Dans un deuxième temps, nous nous sommes intéressées aux critères amenant les praticiens à

prescrire le dosage vitaminique D. Nous avons tout d’abord constaté que seuls 7,4% des

médecins ne prescrivent jamais le dosage biologique (Tableau 25). Ainsi les autres évaluent le

statut vitaminique D pour la moitié systématiquement dans des bilans de contrôle, et pour

l’autre moitié selon des critères définis. Une très grande majorité demande le dosage une fois

que le diagnostic d’ostéoporose a été confirmé radiologiquement.
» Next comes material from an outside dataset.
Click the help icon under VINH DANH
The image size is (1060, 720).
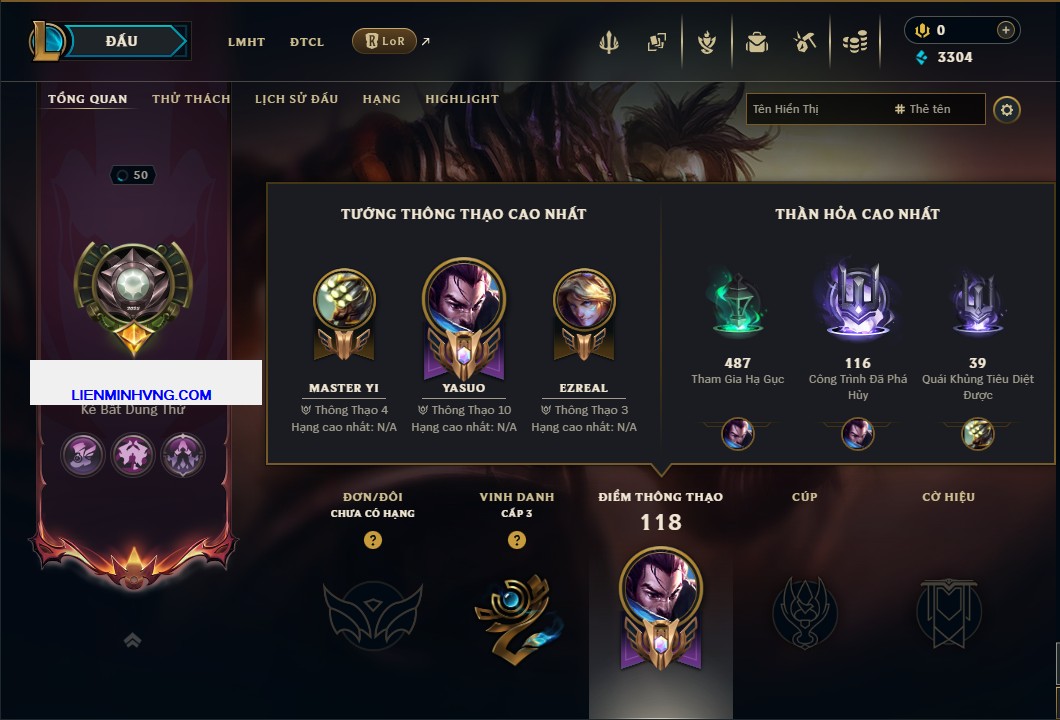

Ce comportement est

logique au regard des recommandations de l’AFSSAPS en 2006 qui préconisait alors de

supplémenter avant de débuter un traitement anti ostéoporotique (4). En effet, des études

précédentes suggéraient qu’une hypovitaminose D pouvait amoindrir les effets thérapeutiques

de ces traitements. Le second critère du dosage sérique est le jugement de l’efficacité de leur

thérapeutique afin d’orienter leur prise en charge. Les médecins, dans une très grande

proportion, font évoluer leur prescription si le seuil de 30 ng/ml n’est pas atteint (Tableau 29).
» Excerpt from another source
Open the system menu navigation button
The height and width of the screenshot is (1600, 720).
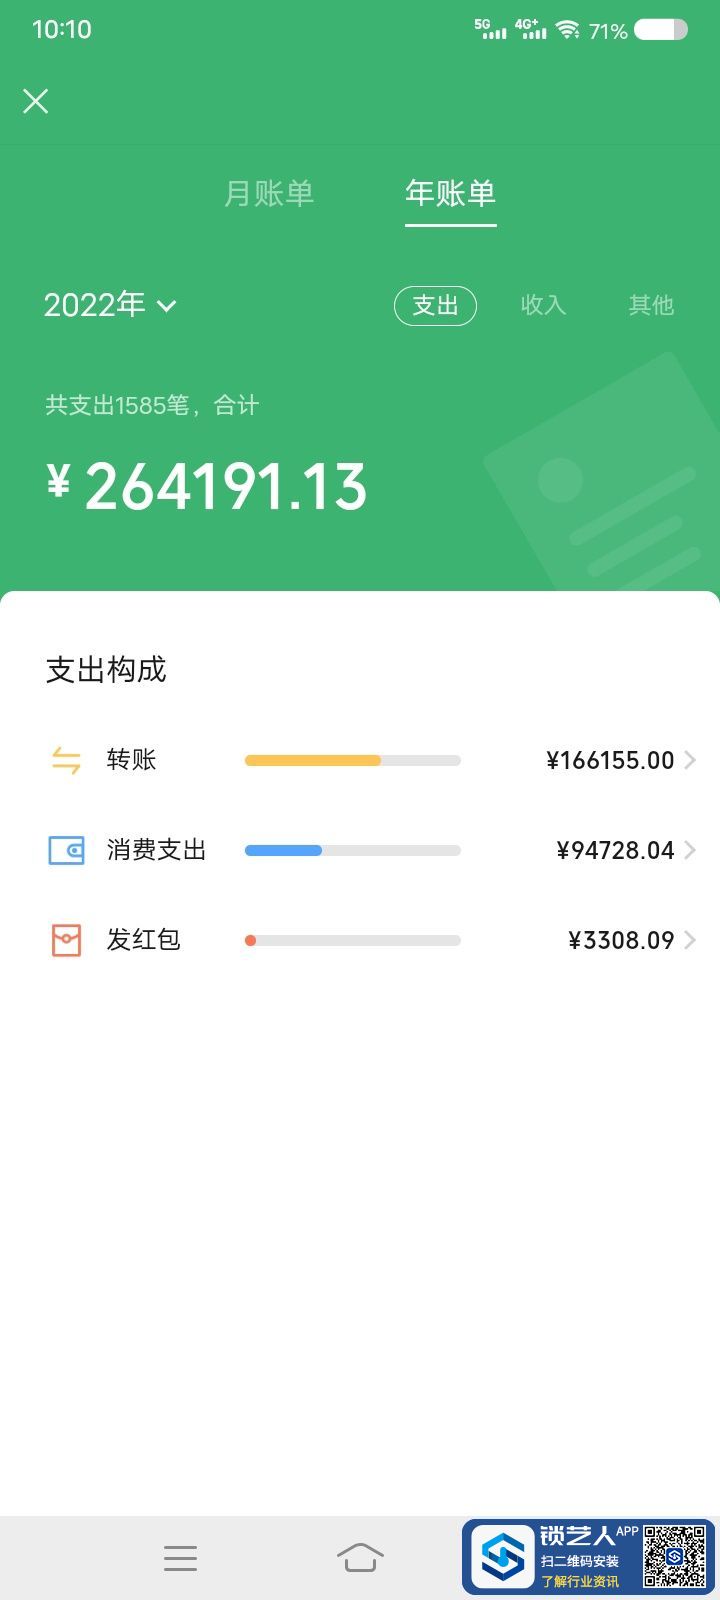coord(180,1558)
Enfin les autres critères que nous avions proposés (post fracture, sous exposition solaire et

carences alimentaires manifestes) sont pris en compte pour doser la vitamine D par la moitié

des médecins.

Ferrari (48) en 2007 et plus récemment le GRIO (5) recommandent d’effectuer un dosage

lorsqu’il est nécessaire de connaître la valeur initiale pour adapter les schémas d’attaque et

d’entretien de la supplémentation. Ces experts préconisent même de supplémenter

systématiquement les patients de plus de 65 ans sans dosage préalable. Comme pour les

médecins de cette étude, ils peuvent s’aider du suivi biologique du dosage sérique pour

adapter leur stratégie thérapeutique.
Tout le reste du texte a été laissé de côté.